▼
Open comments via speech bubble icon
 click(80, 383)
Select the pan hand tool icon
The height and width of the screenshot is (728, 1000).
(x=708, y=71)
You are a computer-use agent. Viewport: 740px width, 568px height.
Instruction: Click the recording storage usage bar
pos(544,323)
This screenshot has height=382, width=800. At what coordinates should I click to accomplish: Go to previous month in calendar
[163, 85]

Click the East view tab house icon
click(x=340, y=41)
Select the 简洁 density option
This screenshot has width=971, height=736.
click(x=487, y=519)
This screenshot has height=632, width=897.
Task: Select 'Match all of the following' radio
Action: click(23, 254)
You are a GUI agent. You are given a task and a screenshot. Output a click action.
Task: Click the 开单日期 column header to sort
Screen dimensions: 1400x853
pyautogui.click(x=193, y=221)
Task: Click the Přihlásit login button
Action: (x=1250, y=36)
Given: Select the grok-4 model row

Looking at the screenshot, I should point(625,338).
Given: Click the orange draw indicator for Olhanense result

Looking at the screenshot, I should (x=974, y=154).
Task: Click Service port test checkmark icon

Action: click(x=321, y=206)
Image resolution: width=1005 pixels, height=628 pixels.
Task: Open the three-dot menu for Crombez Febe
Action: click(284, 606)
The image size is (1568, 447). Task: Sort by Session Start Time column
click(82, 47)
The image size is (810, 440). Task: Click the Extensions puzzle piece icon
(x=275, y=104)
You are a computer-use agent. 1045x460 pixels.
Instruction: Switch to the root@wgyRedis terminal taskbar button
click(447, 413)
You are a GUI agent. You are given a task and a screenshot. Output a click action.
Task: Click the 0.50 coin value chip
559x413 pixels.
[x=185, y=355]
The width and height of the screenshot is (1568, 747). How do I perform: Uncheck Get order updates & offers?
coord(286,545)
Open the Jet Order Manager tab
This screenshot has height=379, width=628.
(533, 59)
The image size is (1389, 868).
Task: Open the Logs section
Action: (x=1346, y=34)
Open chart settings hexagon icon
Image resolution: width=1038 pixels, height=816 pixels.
▲
* _Problem to work on_: Reproduce all of the material above, swapping each "Instruction" for "Goal" and leaving everything else unchanged.

* _Reply_:
Open comments via speech bubble icon
 click(80, 383)
Select the pan hand tool icon
The height and width of the screenshot is (728, 1000).
(x=708, y=71)
You are a computer-use agent. Viewport: 740px width, 568px height.
Goal: Click the recording storage usage bar
pos(544,323)
This screenshot has height=382, width=800. At what coordinates should I click to accomplish: Go to previous month in calendar
[163, 85]

Click the East view tab house icon
click(x=340, y=41)
Select the 简洁 density option
This screenshot has width=971, height=736.
click(x=487, y=519)
This screenshot has height=632, width=897.
Task: Select 'Match all of the following' radio
Action: click(23, 254)
You are a GUI agent. You are given a task and a screenshot. Output a click action.
Task: Click the 开单日期 column header to sort
Screen dimensions: 1400x853
pyautogui.click(x=193, y=221)
Task: Click the Přihlásit login button
Action: (x=1250, y=36)
Given: Select the grok-4 model row

Looking at the screenshot, I should point(625,338).
Given: Click the orange draw indicator for Olhanense result

Looking at the screenshot, I should (x=974, y=154).
Task: Click Service port test checkmark icon

Action: click(x=321, y=206)
Image resolution: width=1005 pixels, height=628 pixels.
Task: Open the three-dot menu for Crombez Febe
Action: click(284, 606)
The image size is (1568, 447). Task: Sort by Session Start Time column
click(82, 47)
The image size is (810, 440). Task: Click the Extensions puzzle piece icon
(x=275, y=104)
You are a computer-use agent. 1045x460 pixels.
Goal: Switch to the root@wgyRedis terminal taskbar button
click(447, 413)
You are a GUI agent. You are given a task and a screenshot. Output a click action.
Task: Click the 0.50 coin value chip
559x413 pixels.
[x=185, y=355]
The width and height of the screenshot is (1568, 747). How do I perform: Uncheck Get order updates & offers?
coord(286,545)
Open the Jet Order Manager tab
This screenshot has height=379, width=628.
(533, 59)
The image size is (1389, 868).
Task: Open the Logs section
Action: (x=1346, y=34)
Open chart settings hexagon icon
Image resolution: width=1038 pixels, height=816 pixels.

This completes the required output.